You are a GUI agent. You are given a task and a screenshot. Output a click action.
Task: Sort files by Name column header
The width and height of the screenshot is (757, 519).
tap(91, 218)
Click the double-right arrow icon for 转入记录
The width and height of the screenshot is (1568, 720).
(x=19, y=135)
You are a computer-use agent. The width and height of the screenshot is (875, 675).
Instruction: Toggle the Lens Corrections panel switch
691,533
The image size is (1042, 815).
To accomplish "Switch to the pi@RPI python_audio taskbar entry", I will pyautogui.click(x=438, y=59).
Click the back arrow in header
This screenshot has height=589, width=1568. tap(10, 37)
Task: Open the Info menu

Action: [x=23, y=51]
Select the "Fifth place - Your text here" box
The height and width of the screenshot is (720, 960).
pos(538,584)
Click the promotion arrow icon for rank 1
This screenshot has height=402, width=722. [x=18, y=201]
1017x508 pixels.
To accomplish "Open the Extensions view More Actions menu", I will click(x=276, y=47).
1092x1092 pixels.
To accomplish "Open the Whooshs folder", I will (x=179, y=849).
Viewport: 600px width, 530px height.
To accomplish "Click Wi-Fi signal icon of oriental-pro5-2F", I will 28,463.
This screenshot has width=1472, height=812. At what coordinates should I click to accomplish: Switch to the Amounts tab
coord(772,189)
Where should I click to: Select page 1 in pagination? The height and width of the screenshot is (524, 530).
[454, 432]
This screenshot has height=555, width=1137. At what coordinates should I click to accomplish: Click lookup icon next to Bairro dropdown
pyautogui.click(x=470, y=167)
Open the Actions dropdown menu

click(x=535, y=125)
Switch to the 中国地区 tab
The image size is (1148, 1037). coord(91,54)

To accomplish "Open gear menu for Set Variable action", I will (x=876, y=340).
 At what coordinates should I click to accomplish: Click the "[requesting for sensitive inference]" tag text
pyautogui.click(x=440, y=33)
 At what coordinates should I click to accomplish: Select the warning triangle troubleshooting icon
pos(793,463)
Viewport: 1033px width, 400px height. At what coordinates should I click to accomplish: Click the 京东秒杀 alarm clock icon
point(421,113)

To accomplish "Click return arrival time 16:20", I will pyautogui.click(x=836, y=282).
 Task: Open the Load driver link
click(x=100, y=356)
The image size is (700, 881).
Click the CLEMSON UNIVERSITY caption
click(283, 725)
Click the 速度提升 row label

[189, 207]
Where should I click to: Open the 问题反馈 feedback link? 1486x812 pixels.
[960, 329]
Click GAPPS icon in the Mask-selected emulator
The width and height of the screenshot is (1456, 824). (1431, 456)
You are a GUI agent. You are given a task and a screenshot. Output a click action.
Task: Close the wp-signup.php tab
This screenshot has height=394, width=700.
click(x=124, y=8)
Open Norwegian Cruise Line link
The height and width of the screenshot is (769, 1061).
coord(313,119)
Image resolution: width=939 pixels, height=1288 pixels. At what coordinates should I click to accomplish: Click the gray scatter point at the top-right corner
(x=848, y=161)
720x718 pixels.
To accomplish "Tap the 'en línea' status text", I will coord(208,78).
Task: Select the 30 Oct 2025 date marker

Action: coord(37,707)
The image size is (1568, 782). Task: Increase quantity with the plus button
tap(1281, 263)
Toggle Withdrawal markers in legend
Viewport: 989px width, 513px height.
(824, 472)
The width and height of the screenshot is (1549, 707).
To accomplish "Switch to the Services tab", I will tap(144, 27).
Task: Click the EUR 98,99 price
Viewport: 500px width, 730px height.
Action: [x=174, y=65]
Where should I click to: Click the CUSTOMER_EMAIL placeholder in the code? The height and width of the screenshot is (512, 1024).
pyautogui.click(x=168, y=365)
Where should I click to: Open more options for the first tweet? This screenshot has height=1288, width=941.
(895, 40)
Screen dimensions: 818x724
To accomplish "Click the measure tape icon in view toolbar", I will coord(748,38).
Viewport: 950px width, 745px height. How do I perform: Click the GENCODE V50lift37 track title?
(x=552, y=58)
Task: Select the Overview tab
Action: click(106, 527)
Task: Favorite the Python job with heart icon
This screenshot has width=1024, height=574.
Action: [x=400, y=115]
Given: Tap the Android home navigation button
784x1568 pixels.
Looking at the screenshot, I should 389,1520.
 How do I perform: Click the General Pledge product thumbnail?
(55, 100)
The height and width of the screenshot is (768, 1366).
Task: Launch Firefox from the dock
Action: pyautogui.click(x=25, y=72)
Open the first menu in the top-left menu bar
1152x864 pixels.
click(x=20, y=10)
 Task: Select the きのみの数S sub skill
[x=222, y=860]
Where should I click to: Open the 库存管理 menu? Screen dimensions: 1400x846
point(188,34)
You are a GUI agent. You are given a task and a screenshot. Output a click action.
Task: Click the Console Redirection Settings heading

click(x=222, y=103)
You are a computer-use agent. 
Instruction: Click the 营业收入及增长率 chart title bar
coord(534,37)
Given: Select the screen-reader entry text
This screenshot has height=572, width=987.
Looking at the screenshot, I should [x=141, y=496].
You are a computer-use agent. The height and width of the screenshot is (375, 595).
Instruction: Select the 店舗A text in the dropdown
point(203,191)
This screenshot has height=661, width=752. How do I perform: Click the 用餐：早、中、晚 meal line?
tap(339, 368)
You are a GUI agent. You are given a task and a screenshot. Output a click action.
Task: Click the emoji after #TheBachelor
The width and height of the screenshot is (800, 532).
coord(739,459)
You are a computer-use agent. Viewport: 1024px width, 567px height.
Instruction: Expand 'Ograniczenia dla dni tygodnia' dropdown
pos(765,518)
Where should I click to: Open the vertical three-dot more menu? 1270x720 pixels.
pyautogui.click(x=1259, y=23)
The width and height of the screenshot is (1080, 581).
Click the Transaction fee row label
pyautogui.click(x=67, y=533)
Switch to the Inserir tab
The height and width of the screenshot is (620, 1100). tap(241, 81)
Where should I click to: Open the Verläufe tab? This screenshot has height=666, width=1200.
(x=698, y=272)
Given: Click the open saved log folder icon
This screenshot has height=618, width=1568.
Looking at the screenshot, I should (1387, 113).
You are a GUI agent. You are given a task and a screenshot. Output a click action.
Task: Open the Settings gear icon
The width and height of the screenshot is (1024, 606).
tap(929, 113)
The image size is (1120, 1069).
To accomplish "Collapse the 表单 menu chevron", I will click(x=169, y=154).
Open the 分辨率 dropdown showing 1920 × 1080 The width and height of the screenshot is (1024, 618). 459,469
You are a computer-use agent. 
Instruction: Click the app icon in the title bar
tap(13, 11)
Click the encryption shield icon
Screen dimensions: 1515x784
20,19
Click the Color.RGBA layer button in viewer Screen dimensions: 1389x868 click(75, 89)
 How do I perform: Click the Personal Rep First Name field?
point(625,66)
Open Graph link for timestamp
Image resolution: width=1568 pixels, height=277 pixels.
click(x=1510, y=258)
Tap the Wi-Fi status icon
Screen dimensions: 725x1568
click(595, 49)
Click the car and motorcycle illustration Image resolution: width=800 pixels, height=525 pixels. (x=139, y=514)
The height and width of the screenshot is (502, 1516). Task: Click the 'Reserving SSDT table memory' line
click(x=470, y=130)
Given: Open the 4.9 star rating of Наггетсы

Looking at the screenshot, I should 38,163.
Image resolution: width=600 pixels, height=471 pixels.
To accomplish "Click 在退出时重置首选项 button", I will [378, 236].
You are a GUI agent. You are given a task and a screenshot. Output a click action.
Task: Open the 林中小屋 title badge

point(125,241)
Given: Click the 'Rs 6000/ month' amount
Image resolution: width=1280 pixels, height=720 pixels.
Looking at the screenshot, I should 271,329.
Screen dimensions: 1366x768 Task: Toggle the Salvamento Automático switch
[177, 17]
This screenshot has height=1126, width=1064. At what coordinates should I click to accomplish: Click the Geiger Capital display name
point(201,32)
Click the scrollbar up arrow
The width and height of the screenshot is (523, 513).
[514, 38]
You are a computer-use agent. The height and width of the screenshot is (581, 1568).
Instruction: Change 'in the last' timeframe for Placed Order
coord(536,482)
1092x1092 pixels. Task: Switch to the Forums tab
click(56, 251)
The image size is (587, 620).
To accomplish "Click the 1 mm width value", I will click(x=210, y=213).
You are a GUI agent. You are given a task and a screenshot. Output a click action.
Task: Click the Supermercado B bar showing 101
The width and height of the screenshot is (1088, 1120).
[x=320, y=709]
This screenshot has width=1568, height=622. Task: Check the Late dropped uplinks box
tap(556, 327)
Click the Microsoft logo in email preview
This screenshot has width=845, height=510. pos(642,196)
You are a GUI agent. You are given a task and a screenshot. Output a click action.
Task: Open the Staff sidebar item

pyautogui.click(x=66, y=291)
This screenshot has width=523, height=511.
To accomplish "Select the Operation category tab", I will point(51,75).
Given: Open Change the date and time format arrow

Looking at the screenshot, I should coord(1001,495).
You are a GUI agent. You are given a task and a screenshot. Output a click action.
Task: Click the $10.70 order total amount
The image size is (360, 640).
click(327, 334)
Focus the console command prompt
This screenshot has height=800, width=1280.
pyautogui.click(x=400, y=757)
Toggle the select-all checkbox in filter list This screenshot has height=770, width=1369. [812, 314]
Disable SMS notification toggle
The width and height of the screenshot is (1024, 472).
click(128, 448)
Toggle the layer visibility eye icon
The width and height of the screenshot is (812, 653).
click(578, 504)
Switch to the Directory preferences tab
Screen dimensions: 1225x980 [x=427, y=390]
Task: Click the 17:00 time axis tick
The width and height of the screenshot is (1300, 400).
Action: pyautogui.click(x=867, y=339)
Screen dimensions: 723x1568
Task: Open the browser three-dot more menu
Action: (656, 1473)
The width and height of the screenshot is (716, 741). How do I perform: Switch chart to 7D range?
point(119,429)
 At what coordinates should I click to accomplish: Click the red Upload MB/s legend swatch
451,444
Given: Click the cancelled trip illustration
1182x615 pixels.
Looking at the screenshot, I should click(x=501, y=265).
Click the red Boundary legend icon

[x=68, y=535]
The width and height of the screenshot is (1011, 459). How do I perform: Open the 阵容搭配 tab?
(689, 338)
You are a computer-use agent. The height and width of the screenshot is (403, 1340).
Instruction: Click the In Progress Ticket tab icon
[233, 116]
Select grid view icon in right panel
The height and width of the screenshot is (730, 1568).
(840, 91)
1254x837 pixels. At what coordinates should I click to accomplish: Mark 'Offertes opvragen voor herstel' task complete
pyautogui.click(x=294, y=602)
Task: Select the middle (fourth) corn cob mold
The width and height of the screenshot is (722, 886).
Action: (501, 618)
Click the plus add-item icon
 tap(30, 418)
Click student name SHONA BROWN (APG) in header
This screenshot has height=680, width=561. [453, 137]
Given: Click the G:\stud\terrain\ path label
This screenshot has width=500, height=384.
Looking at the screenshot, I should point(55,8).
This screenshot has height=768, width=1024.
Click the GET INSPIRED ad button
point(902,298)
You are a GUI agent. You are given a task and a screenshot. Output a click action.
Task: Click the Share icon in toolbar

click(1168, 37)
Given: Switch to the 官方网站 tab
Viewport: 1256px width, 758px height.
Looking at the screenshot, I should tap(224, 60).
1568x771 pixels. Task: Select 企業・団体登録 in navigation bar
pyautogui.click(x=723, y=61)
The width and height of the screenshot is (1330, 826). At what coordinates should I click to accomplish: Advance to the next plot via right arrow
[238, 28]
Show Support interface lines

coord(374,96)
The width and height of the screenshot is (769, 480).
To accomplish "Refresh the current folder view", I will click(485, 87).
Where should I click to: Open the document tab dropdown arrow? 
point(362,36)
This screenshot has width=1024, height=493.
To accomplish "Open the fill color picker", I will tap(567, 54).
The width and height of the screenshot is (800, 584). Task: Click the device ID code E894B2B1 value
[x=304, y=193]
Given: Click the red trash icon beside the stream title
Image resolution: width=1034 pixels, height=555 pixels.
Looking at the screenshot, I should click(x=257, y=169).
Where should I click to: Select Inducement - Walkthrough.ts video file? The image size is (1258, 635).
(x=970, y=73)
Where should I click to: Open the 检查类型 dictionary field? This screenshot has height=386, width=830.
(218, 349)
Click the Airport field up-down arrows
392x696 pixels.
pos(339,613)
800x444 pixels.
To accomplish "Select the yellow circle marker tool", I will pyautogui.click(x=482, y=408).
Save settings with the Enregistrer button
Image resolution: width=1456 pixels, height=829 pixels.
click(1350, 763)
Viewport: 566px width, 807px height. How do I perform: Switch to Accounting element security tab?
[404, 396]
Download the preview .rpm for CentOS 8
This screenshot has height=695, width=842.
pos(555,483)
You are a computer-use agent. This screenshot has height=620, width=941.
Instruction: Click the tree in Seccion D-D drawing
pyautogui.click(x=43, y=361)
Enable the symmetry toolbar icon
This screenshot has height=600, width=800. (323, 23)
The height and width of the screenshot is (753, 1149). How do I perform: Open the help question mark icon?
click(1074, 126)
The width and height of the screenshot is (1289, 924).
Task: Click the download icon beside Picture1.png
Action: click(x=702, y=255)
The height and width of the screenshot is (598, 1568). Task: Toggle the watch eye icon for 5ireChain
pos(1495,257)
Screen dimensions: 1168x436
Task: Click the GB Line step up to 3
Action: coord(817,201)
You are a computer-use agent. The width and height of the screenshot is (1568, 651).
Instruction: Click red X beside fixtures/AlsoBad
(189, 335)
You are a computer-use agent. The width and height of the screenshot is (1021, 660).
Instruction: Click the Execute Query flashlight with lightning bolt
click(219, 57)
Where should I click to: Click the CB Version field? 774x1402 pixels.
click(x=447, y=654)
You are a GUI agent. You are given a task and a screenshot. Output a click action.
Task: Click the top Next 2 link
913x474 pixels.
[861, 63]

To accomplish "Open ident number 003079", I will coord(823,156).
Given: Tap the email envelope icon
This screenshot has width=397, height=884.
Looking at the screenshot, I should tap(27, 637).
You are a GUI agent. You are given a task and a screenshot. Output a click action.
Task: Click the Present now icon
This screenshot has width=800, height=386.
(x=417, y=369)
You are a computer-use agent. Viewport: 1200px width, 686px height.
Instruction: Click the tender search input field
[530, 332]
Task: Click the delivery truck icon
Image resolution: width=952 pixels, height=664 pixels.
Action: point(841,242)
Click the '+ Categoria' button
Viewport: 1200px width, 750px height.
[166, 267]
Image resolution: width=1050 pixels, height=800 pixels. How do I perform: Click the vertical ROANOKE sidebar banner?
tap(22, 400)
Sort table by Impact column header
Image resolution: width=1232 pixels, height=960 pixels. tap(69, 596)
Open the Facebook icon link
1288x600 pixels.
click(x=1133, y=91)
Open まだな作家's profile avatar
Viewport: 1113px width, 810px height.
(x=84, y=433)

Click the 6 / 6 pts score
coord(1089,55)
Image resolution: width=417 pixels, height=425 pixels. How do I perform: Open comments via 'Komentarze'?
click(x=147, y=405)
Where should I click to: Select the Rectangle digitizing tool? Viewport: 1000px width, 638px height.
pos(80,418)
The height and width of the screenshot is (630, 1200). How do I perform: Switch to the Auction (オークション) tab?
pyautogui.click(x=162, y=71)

━━━━

PROBLEM DETAILS → Go through the records line by line, and copy each line that holds the string "computer".

RESULT BELOW →
You are a computer-use agent. The width and height of the screenshot is (875, 675).
You are a computer-use agent. 
You are a computer-use agent. The height and width of the screenshot is (375, 595).
You are a computer-use agent. Viewport: 1024px width, 567px height.
You are a computer-use agent. 
You are a computer-use agent. The height and width of the screenshot is (581, 1568).
You are a computer-use agent. The height and width of the screenshot is (403, 1340).
You are a computer-use agent. This screenshot has height=620, width=941.
You are a computer-use agent. The width and height of the screenshot is (1568, 651).
You are a computer-use agent. The width and height of the screenshot is (1021, 660).
You are a computer-use agent. Viewport: 1200px width, 686px height.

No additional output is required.